TASK REQUIREMENTS —
Extract, exactly and without pictures, every line from the one that includes "Image resolution: width=812" through the final line of the material below.

Top of DATA FOR REVIEW

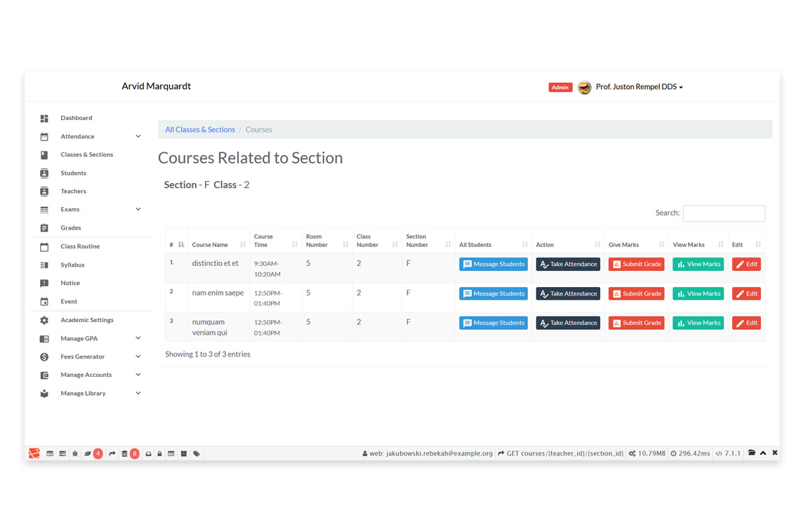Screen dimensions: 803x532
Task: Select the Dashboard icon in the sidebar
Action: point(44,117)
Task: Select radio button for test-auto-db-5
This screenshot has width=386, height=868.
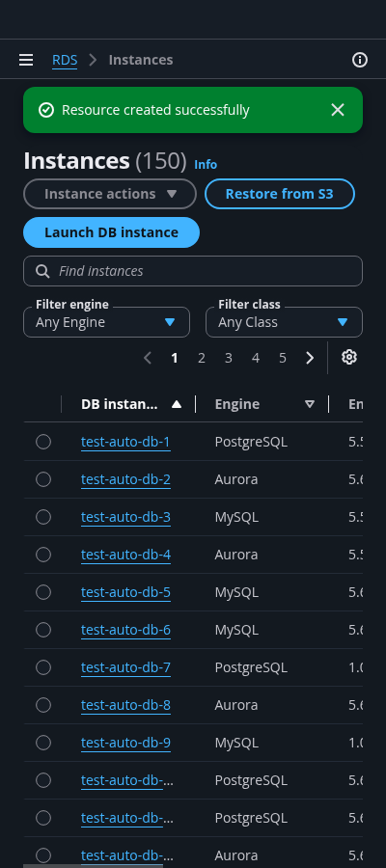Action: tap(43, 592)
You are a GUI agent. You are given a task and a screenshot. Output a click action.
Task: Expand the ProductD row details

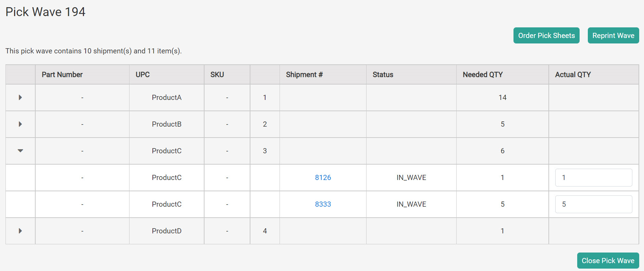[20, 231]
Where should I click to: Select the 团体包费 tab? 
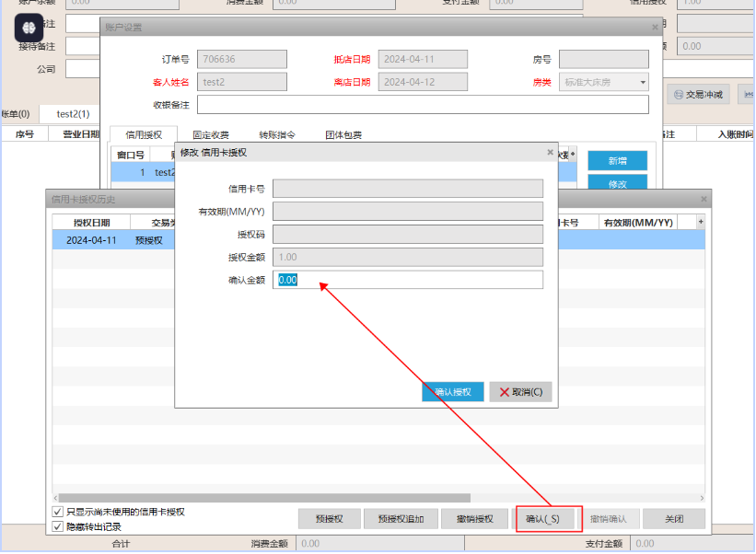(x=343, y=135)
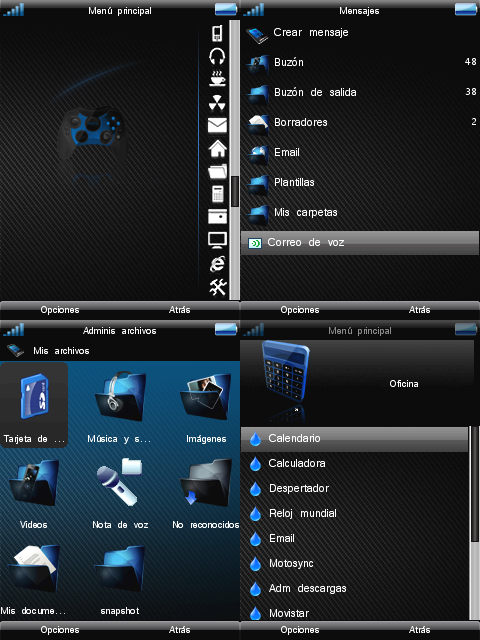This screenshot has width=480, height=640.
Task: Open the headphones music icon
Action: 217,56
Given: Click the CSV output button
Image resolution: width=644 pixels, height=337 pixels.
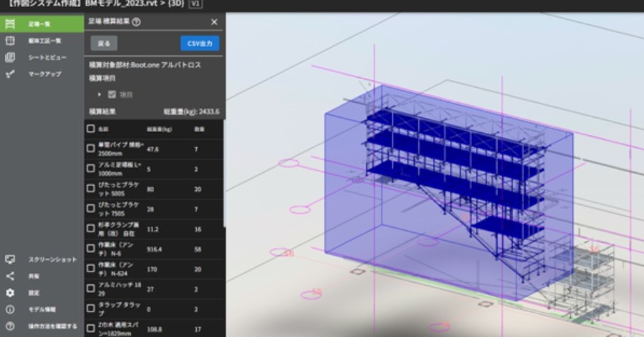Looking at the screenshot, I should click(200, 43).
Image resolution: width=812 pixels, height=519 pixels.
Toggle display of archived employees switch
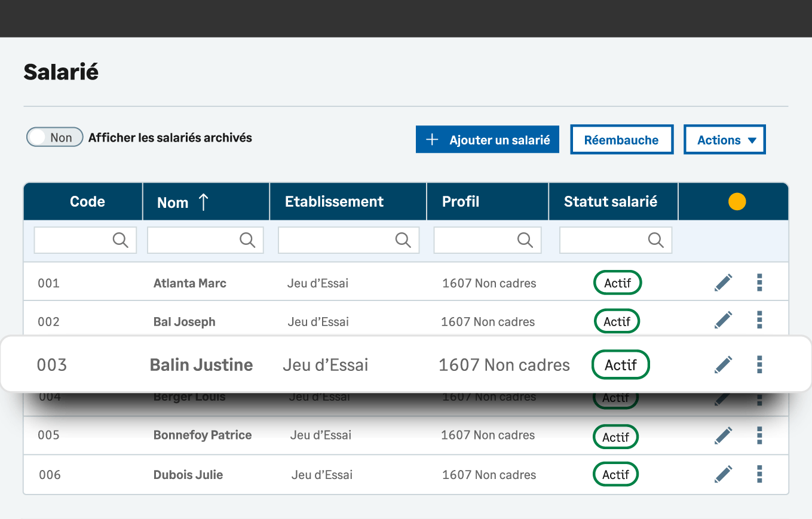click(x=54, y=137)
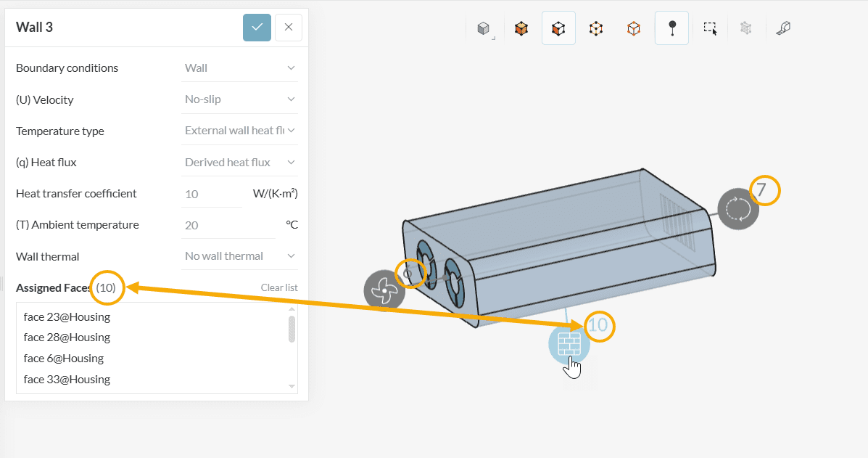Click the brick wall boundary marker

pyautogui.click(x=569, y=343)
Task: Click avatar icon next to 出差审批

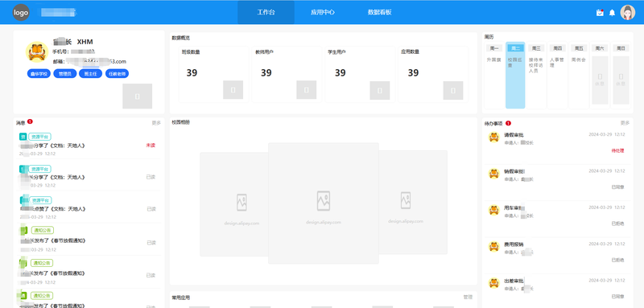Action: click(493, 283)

Bottom of DATA FOR REVIEW

TASK OUTPUT —
Image resolution: width=812 pixels, height=519 pixels.
Toggle display of archived employees switch
click(x=54, y=137)
Click the brick wall boundary marker

pyautogui.click(x=569, y=343)
Task: Click avatar icon next to 出差审批

Action: click(493, 283)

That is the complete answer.